The following map files show relationships of Salt Lake County and Utah’s 29 counties.

File UofU-A02b-CountiesOfUtah shows Utah’s 29 counties.

 

File UofU-A02c-UtahDoT-UtahHighways is a simplified map of Utah’s highways

 

Five files show Salt Lake County’s boundaries in the context of human and physical geographies.

1) File UofU-A02d01-BowenSaltLakeCounty, discussed above, shows the topography with no boundaries.

 

2) File UofU-A02d02-USGS-SaltLakeCounty boundaries shows a topographic map of the county

 

3) File UofU-A02d03-USGS-SaltLakeCounty-DetailOquirrhs shows that short stretches of boundaries do not follow the ridgeline of the Oquirrh exactly because they have been adjusted to conform to township and range grids for land surveys.

 

4) File UofU-A02-d04-SLCountyBoundary-Simple shows Salt Lake County’s boundaries classified by color:

KEY:

BROWN: Physical: approximately the ridgeline of a mountain range; the boundary of a watershed.

BLUE: Physical: a river

ORANGE: simple geographic reference (lines of latitude or longitude)

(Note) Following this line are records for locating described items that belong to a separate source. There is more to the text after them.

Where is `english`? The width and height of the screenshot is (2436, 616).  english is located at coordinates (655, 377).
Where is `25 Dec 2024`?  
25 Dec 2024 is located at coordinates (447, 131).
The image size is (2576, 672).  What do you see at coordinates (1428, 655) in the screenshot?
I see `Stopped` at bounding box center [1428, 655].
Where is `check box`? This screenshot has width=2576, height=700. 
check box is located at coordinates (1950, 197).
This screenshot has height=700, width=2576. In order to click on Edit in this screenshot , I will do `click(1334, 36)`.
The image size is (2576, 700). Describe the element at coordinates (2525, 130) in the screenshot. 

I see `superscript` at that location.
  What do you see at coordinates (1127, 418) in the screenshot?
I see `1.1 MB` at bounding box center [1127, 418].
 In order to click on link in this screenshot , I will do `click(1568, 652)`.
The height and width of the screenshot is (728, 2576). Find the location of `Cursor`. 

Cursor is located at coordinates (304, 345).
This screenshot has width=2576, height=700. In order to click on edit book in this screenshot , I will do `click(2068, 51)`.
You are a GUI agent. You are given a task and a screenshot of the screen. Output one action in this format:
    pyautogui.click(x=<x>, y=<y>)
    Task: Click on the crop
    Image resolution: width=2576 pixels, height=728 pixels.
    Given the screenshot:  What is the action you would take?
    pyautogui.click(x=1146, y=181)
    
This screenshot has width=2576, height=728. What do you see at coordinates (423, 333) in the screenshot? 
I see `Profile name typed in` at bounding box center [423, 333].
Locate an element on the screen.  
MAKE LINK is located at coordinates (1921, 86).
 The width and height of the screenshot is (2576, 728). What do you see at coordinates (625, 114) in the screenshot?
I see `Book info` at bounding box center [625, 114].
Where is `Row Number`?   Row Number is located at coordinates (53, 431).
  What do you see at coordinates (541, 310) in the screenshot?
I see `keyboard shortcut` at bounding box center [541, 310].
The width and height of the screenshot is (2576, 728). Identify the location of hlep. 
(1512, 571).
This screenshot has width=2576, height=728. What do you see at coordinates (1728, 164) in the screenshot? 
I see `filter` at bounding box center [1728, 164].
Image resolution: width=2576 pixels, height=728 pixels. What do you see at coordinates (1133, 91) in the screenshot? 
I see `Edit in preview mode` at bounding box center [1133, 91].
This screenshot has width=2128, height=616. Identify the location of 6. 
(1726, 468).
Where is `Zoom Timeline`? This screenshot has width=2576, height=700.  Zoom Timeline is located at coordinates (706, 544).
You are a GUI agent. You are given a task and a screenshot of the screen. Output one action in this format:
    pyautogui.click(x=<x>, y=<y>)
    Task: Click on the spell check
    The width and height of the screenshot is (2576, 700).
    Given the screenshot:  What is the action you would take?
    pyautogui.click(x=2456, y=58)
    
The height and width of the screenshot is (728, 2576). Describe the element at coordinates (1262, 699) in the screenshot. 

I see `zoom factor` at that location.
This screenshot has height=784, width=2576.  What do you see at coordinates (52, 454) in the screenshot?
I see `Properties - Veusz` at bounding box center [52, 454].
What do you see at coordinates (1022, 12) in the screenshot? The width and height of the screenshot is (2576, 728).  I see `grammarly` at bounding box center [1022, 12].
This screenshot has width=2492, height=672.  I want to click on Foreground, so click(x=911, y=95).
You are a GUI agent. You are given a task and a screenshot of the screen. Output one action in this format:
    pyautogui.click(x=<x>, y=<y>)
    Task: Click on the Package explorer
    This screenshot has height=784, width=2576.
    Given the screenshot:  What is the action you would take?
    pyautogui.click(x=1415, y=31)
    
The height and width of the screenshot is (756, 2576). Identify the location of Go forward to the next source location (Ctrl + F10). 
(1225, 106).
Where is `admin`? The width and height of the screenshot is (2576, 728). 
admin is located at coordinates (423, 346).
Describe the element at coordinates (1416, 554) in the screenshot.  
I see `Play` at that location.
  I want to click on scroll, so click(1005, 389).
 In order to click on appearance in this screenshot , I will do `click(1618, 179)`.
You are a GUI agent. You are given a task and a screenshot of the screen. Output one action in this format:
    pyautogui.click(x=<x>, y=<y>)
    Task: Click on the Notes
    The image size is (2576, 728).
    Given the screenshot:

YELLOW: checkerboard – township and range, land ownership or survey

PURPLE: arbitrary

For Salt Lake County , most of the boundaries are physical and mountain ridges. None of the boundaries are geographic grids of latitude and longitude. DRAFT... ugly and used yellow versus purple

 

5) File UofU-A02-d05-CountyBoundariesClassifiedDEM shows Salt Lake County’s boundaries with the same classification, above, drawn across a digital elevation model. This map shows how Salt Lake County’s boundaries are based dominantly on the physical geography of the terrain.